A microchip is a small electronic chip around the size of a grain of rice. The owner’s details are logged onto a central database meaning that, if the dog ever becomes lost, the microchip can be scanned and the owner identified and contacted quickly.
Because the microchip is so small there isn’t any need for anaesthetic. Using a specially designed implanting device, it’s inserted between your dog’s shoulder blades and is the equivalent of getting your ear pierced.
Do all dogs need to be microchipped?
As of October 2016, it is compulsory for all dogs (except in South Australia and the Northern Territory) to be microchipped, where as it is compulsory for cats in all states (except South Australia, the Northern Territory and Tasmania).
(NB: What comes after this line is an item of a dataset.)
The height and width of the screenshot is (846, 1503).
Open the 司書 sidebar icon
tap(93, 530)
Depending on the state, all puppies must be microchipped by the time they are 6 months old (being the most – most states are 12 weeks old) and it is illegal for breeders to sell puppies that are not microchipped and registered on an authorised database.
What do I do if my contact details change?
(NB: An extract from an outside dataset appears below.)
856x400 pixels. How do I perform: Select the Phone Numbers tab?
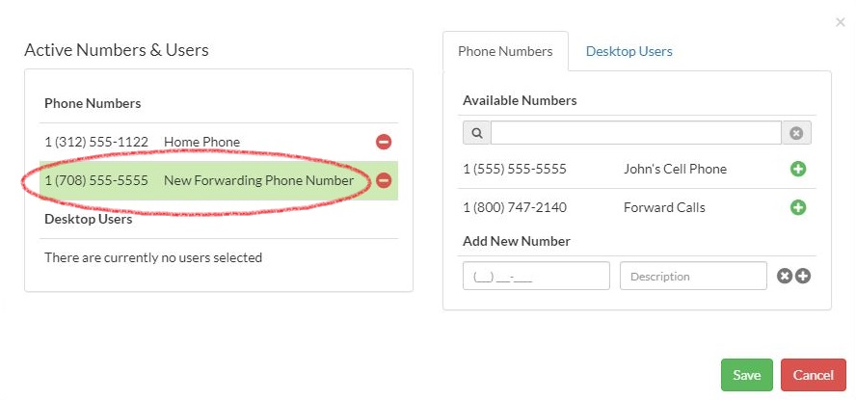click(x=505, y=51)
A dog purchased from a breeder should already be microchipped as the breeder will be the first recorded keeper of the puppy on the database, and will then transfer the ownership documents to the new owner.
If you are simply moving house you will have to let your microchip provider know by contacting them directly or visiting www.petaddress.com.au. It is vital that this is done to ensure you are reunited with your dog as soon as possible if they get lost.
What happens if I don’t get my dog microchipped?
All cats and dogs being registered with a local council (that has compulsory microchipping) for the first time must be microchipped prior to registration. You can be fined if you do not comply. In addition, councils have the power to require compulsory microchipping of all cats and dogs housed in their municipality.
You should check with your local council as to what is required in your area.
Are there any exemptions to getting your dog microchipped?
Only medical grounds can exempt your dog from getting microchipped. If you are concerned about any adverse reaction then consult with your vet before moving forward. If your vet believes it would be to the detriment of your pet’s health, then they can give you a letter to exempt your pet from being microchipped.